Your objective
Can you swap "Goods prices" for "Service prices" in the listing, from the line with "This screenshot has width=875, height=416." up to and including the last line of the listing, keeping everything else the same and leaving out the pictures?

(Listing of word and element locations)

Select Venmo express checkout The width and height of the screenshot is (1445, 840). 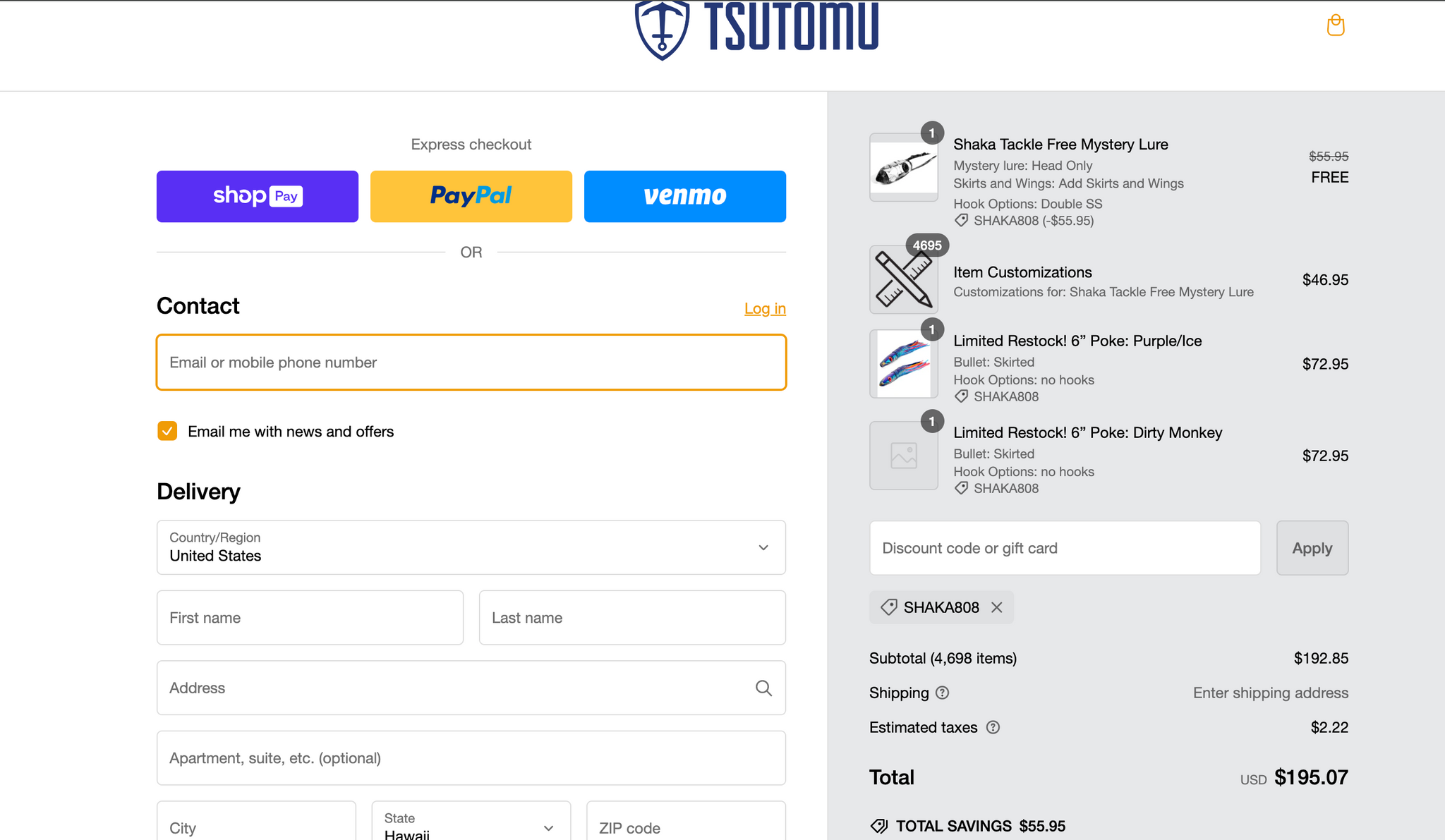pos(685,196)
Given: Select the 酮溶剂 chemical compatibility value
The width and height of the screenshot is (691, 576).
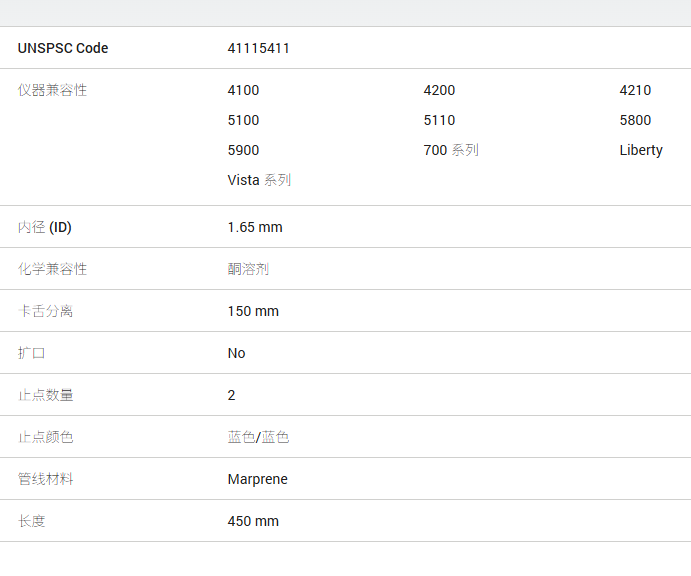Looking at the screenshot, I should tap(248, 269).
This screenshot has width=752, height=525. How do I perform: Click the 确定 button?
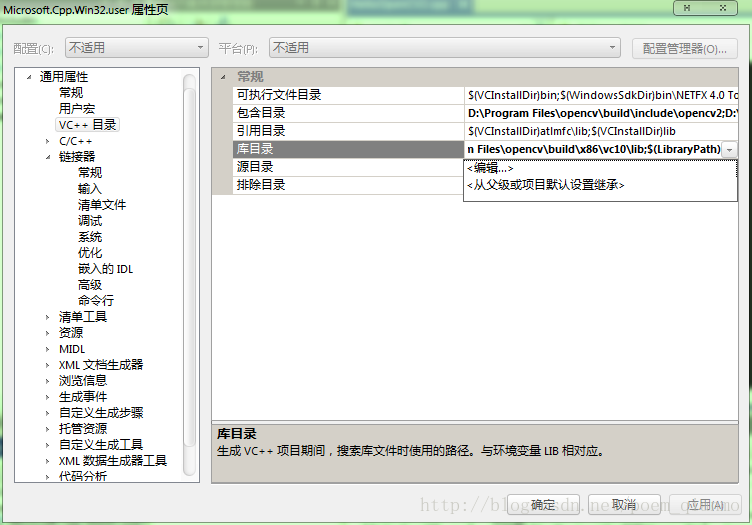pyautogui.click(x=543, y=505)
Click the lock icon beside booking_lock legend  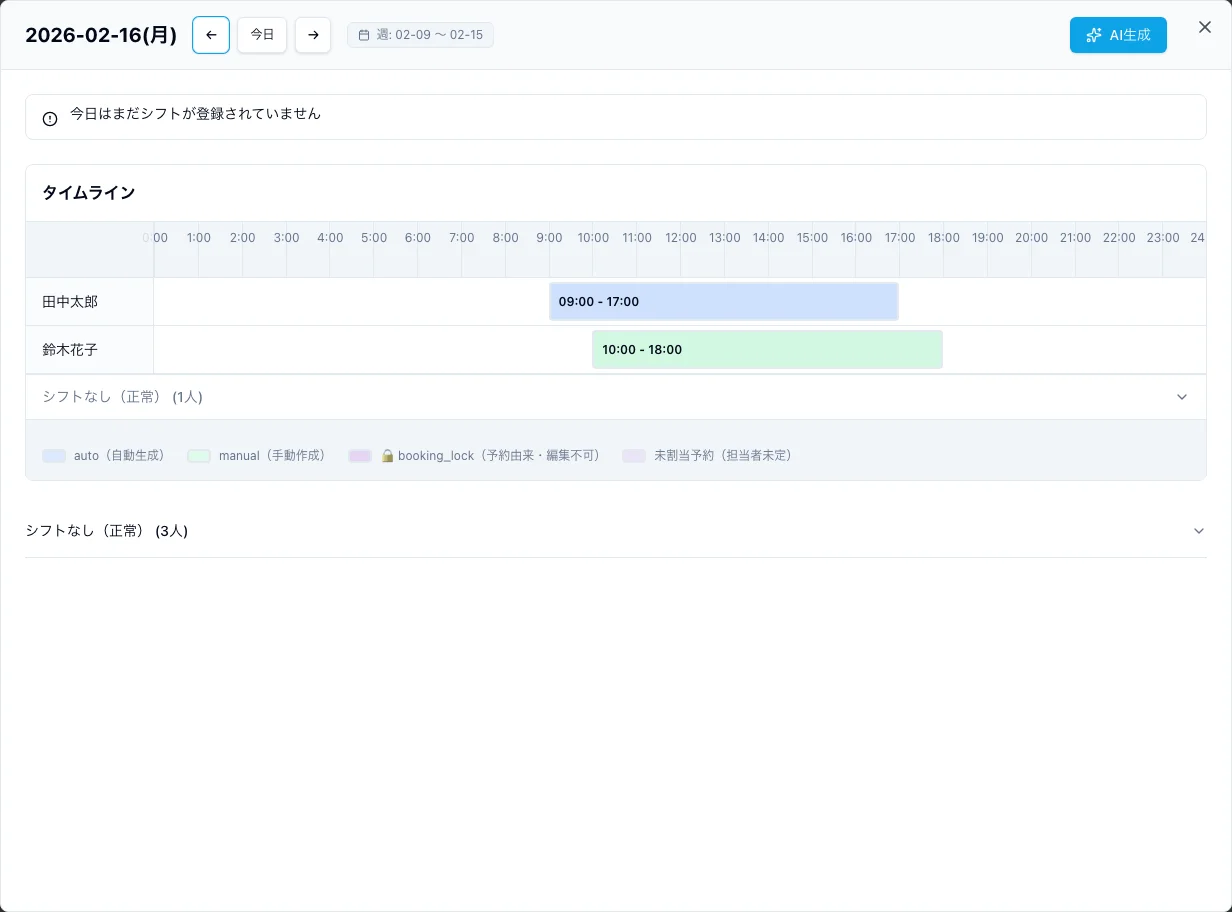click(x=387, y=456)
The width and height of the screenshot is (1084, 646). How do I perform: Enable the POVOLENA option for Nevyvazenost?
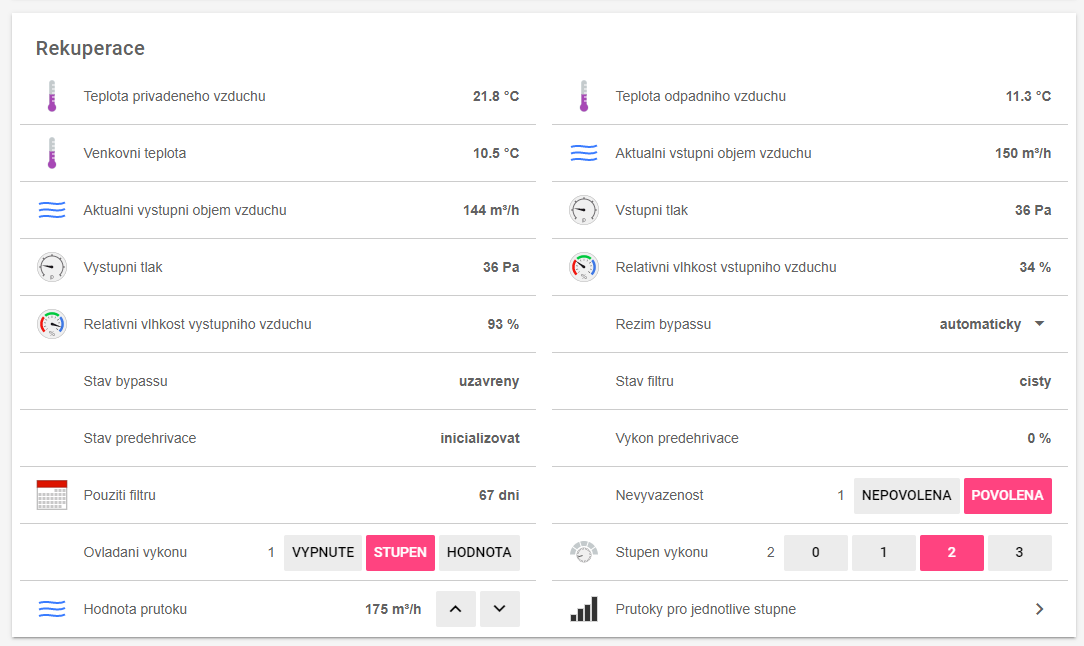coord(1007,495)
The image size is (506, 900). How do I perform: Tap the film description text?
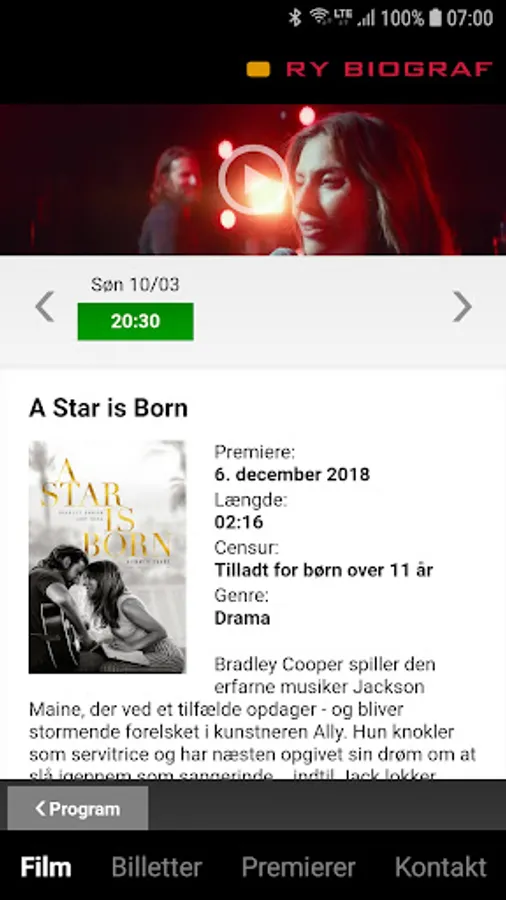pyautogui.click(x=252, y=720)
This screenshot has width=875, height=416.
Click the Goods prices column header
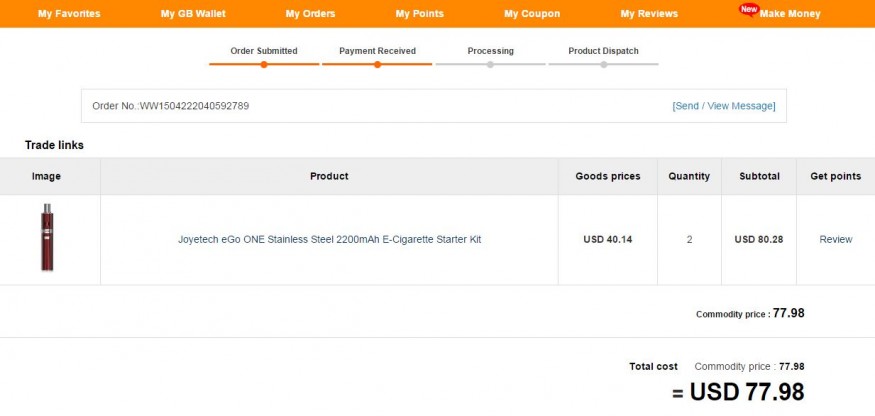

Response
This screenshot has width=875, height=416.
Click the Service prices column header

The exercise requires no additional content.